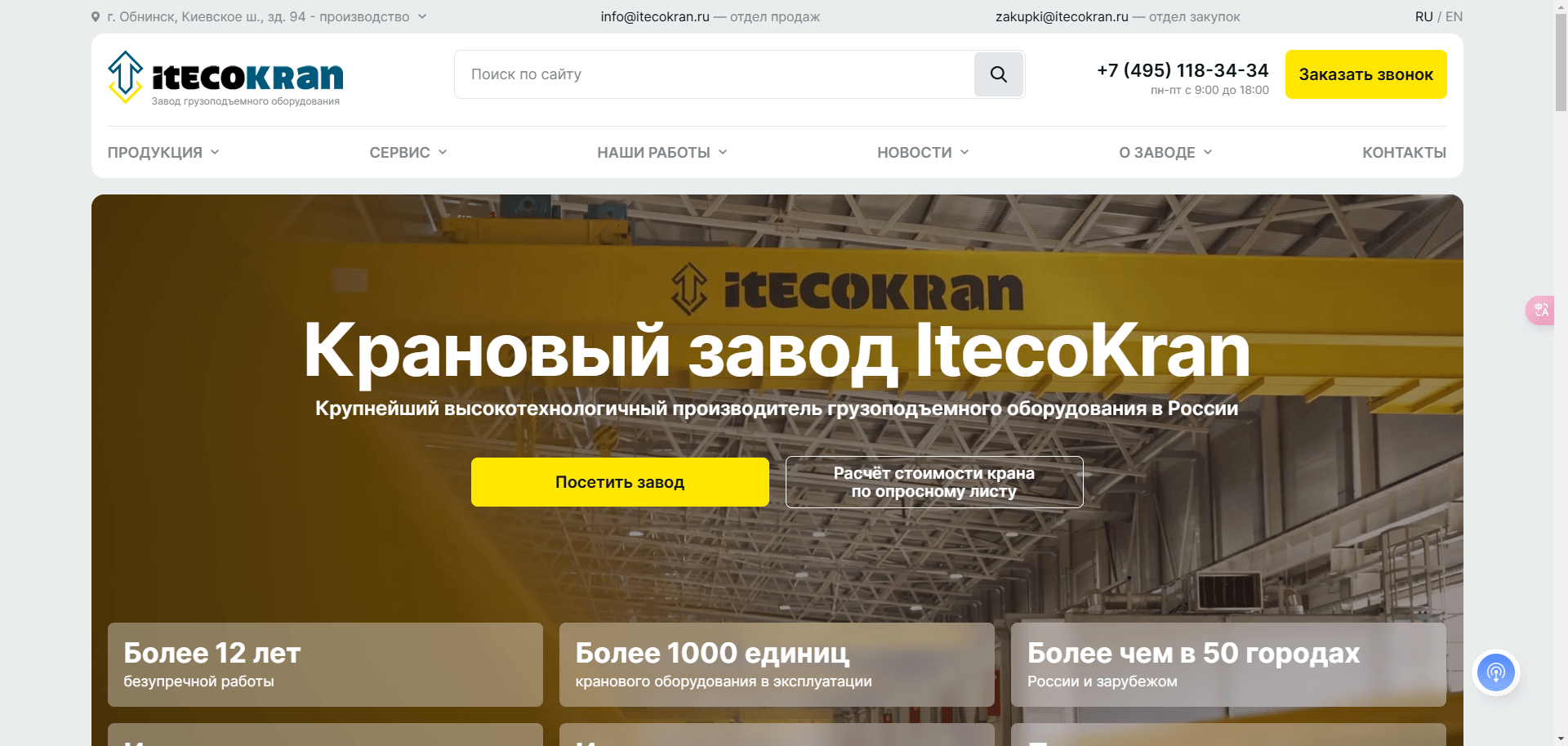Image resolution: width=1568 pixels, height=746 pixels.
Task: Open the translate widget icon
Action: tap(1541, 310)
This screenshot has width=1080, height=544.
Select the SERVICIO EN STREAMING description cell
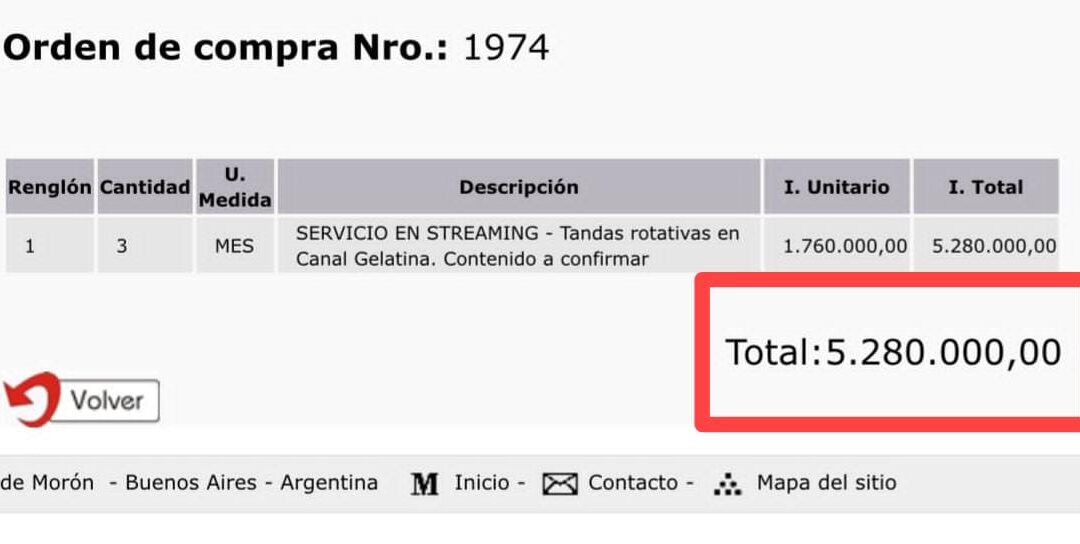[x=518, y=246]
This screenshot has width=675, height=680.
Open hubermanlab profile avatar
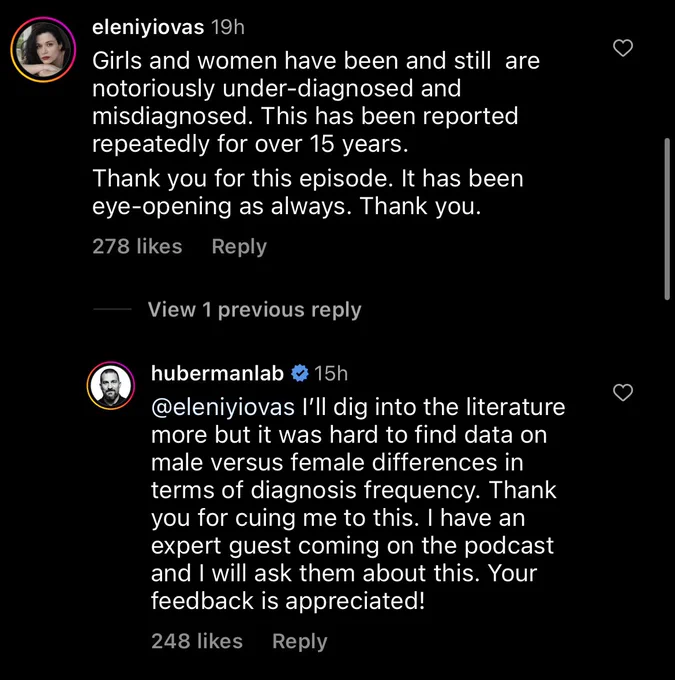pyautogui.click(x=111, y=386)
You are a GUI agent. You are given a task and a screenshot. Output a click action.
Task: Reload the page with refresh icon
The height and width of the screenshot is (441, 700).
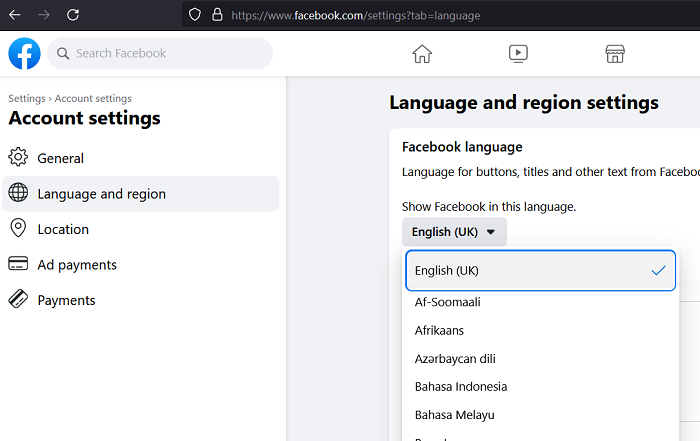pos(73,15)
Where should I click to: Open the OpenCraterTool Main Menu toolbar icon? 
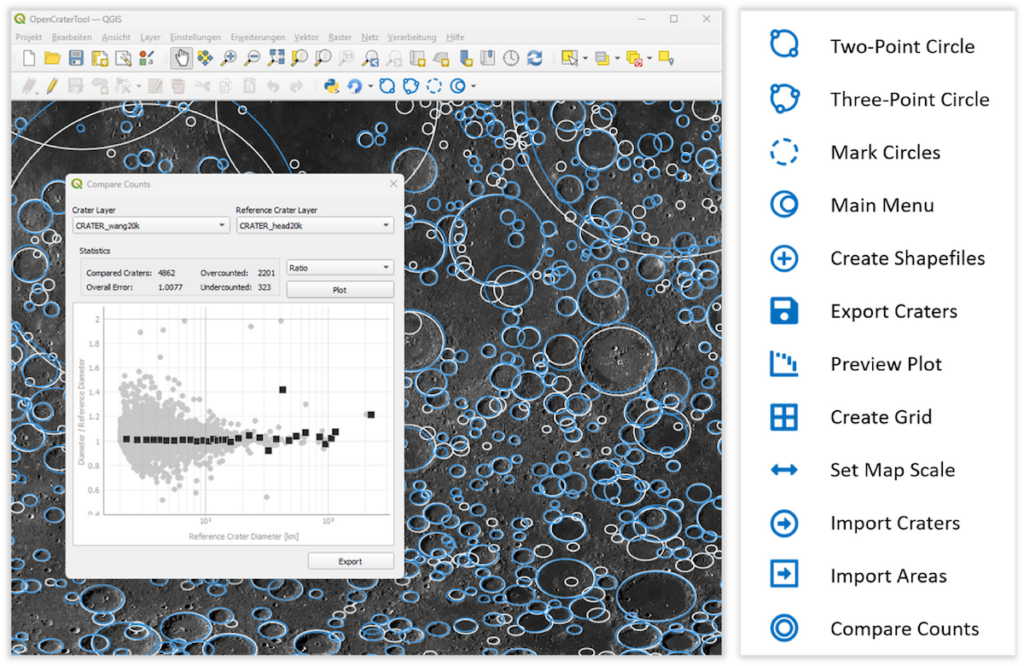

____

*TASK INSTRUCTIONS*. The copy must start at the line containing "This screenshot has width=1080, height=544." and stop at the last line of the listing, both included, with every line exact and no pictures.

*EXERCISE OUTPUT*.
This screenshot has width=1080, height=544.
Select the SERVICIO EN STREAMING description cell
[x=518, y=246]
This screenshot has width=675, height=680.
Open hubermanlab profile avatar
pyautogui.click(x=111, y=386)
You are a GUI agent. You are given a task and a screenshot. Output a click action.
Task: Reload the page with refresh icon
The height and width of the screenshot is (441, 700).
pos(73,15)
Where should I click to: Open the OpenCraterTool Main Menu toolbar icon? 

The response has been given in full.